“È vero – disse Andrea – i fichi sono un sollievo, non solo in questa stagione, Luigi, e dato che l’uomo è avido, famelico di fame futura, questa dolcezza non si limita solo a volerla assaporare nella stagione estiva, vuole accumularsela e assaporarla anche nei mesi più tristi della stagione invernale. Allora, aggiunge il sole al sole, fino a quando il fico perde i suoi umori fluidi marcescibili, serbando solo la sua essenza zuccherina, il suo animo dolce. Cosa ne dite se andiamo a fare una passeggiata nella campagna dov’è la distesa dei nostri fichi seccati?”
da Fichi Seccati di Elena Carlomagno, L’Autore Libri Firenze 2013
Presenti dall’antichità nell’alimentazione delle popolazioni mediterranee, i fichi secchi sono tradizionalmente essiccati al sole, senza essere trattati con altre sostanze per la conservazione.
“Quidam, lectis ficis, pediculus adimunt et in sole eas expandunt…..”
“Alcuni colti i fichi, tolgono il peduncolo e li stendono al sole….”
dalla ricetta dello scrittore latino Columella (65 d.C.)
I frutti raccolti ben maturi vengono disposti distanziati su graticci o vassoi di legno. Vengono messi ad essiccare o interi o aperti in due metà dal lato del peduncolo per ottenere le “coppie” ossia due mezzi fichi secchi uniti. Occorrono circa tre chili di fichi freschi per ottenere un chilo di fichi secchi.
Esposti al sole coperti da sottili garze bianche per evitare il contatto con mosche e altri insetti, vanno quotidianamente rivoltati, ritirati ogni sera e messi al riparo in caso di pioggia per evitare che l’umidità notturna e la pioggia li bagnino, pregiudicando e allungando il periodo di essiccazione al termine del quale vengono infornati.
Per garantire una migliore conservazione in molte zone si usa immergere i fichi ormai essiccati in acqua bollente per circa due minuti (alcuni usano acqua di mare o una soluzione salina di cloruro di sodio), facendoli poi ben asciugare prima di infornarli.
Di solito i fichi vengono infilati a formare una coroncina profumata di mirto oppure impilati su falde di canna o su stecchi di Ampelodesmos mauritanicus, pianta utilizzata nei lavori agricoli, il cui nome infatti significa legame “desmos” – per la vite “ampelos”, e molto diffusa in tutti i paesi che si affacciano sul Mediterraneo.
Spesso, prima di essere infornati, vengono farciti con gherigli di noce o mandorle, profumati con scorzette d’arancia e foglie di alloro e cosparsi di zucchero e cannella. Con le coppie intrecciate farcite si preparano le Crocette calabresi.

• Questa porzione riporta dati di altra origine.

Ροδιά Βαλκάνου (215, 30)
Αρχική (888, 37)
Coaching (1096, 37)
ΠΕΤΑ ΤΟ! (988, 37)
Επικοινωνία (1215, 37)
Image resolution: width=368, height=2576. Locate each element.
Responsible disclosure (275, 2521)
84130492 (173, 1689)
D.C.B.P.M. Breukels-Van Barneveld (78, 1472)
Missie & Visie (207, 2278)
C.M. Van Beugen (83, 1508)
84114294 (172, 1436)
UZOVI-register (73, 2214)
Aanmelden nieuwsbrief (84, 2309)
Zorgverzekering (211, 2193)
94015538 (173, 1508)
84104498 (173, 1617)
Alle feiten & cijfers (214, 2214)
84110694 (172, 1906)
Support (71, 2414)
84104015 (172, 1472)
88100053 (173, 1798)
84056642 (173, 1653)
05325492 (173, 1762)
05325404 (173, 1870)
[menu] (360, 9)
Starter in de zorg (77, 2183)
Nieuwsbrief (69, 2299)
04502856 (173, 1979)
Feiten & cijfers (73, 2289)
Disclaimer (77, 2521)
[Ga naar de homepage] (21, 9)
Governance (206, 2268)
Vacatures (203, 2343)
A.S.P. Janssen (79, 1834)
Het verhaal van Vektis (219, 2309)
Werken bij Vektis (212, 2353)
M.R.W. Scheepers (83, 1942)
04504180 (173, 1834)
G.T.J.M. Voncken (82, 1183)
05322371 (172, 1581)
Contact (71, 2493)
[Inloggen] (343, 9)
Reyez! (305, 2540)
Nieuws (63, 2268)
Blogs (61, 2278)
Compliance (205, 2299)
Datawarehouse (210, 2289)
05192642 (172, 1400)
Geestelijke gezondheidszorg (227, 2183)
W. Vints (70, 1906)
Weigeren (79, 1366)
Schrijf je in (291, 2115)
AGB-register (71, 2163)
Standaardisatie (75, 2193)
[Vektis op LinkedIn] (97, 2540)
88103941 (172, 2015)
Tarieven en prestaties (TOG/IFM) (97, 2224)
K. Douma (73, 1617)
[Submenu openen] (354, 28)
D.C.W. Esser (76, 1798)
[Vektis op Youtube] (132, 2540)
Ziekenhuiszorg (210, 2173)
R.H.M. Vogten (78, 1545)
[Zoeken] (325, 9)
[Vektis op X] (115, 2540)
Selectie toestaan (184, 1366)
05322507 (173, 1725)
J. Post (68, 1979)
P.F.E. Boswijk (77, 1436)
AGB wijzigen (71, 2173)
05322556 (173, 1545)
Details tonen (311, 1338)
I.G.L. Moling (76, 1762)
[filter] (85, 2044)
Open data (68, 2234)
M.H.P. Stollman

Si usa anche aromatizzare i fichi ricoperti del loro miele avvolgendoli in foglie di cedro, di arancio o di limone legate da un filo di ginestra o interi ben stretti a palla o farciti in piccoli pacchetti.
Il passaggio nel forno a legna, che non deve essere troppo caldo e che deve durare il tempo necessario a farli diventare dorati, avviene su graticci di canne o di ulivo ricoperti di foglie di fico, spesso insieme a foglie di alloro e semi di finocchietto selvatico.
In passato si conservavano per il consumo invernale in madie di legno, oggi le scatole di latta si prestano bene a trattenere gli aromi e a mantenerne la giusta morbidezza fino alla primavera.
La patina bianca che ricoprirà con il tempo la superficie non è segno di cattiva conservazione ma è dovuta all’affiorare degli zuccheri.
La produzione di fichi secchi è storicamente mediterranea. In Italia è tipica delle regioni meridionali che hanno a disposizione varietà di pregio come il Dottato da cui derivano il Fico bianco del Cilento e il Fico di Cosenza, entrambi con Denominazione di Origine Protetta.
La Turchia realizza una della maggiori produzioni mondiali con la varietà Fico di Smirne prodotta nella regione d’Izmir, l’antica Smirne: i fichi seccano direttamente sull’albero e cadono da soli quando il picciolo è appassito, vengono raccolti e messi al sole.
Preparazioni moderne sono i fichi ricoperti di cioccolato, soprattutto fondente, e i bocconcini realizzati con fichi triturati e aromatizzati con spezie e liquori.